Cette communicante est adepte de la Maison Rose depuis 6 mois et est vite devenue accro à ce nouveau format : « Je suivais au moins un atelier par semaine. Et pourtant, j’avais des galères avec ma connexion internet ! »
Lydia, son cancer, elle « le planque » sous une belle perruque. Alors, elle profite de ce moment de partage. « Je ne parle pas beaucoup de mon cancer. Peu de personnes sont au courant en fait. Mais la Maison Rose est à part. Et j’avais envie de retrouver cette atmosphère. J’aime écouter les parcours des autres femmes et aussi raconter le mien. Comme à Marine. Il faut dire que j’ai bien vécu ma chimio et mon hormono. Quand je dis ça les gens me regardent avec des yeux ronds. » Elle sourit à Marine qui a encore du mal à évoquer son cancer sans que les larmes ne montent.

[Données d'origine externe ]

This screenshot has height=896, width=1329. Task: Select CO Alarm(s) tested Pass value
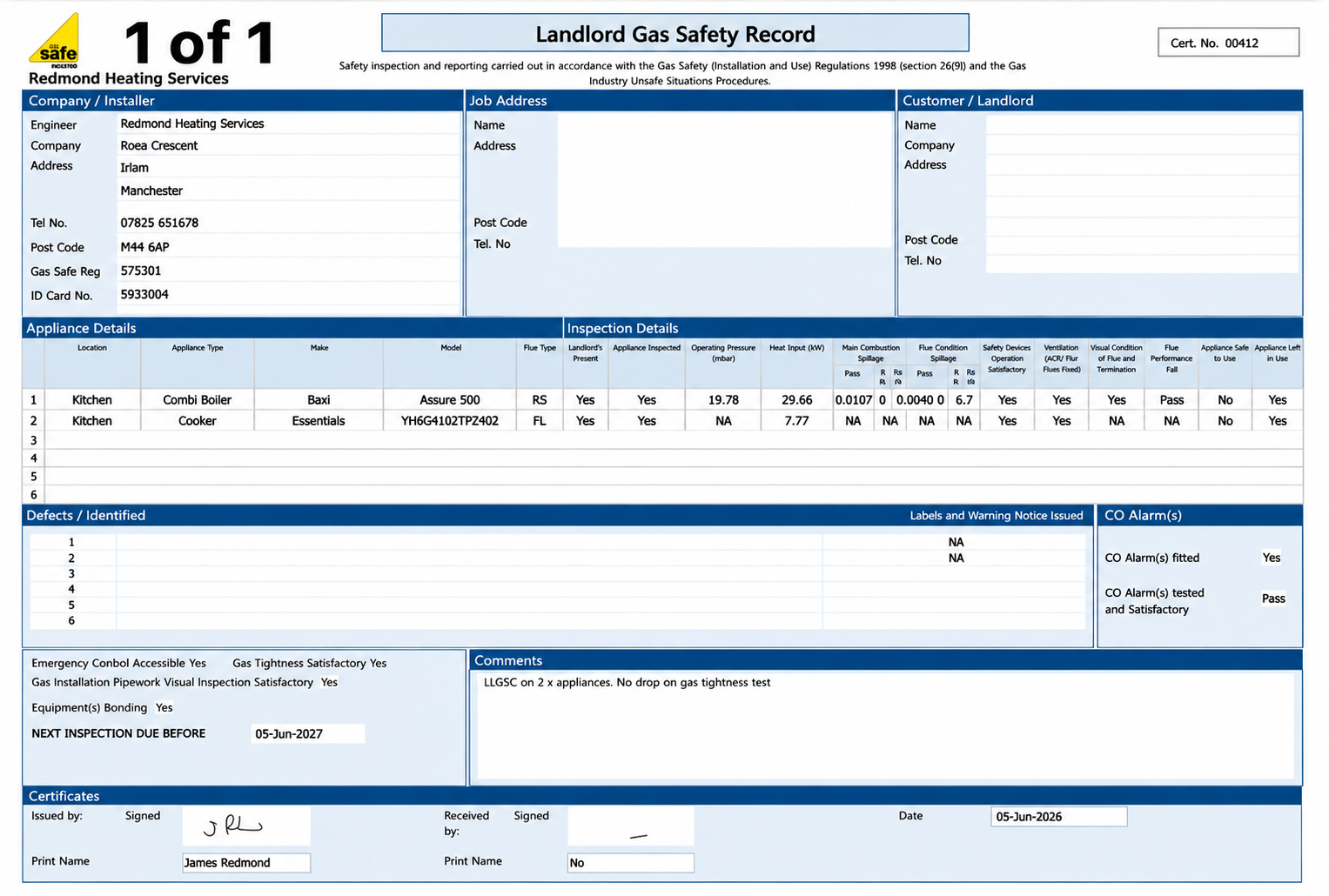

La petite nouvelle n’est toutefois pas tout à fait perdue. « Grâce aux webinaires, j’ai l’impression de vous connaître déjà très bien » confie-t-elle à Siham, chargée d’accueil, qui a animé une partie des ateliers en ligne. « J’ai compris que tout le monde était hyper bienveillant alors je ne me suis pas posé de questions quand j’ai vu la proposition de pique-nique. On tire toujours quelque chose des rencontres que l’on fait » conclut-elle avant de repartir dans sa discussion avec Lydia.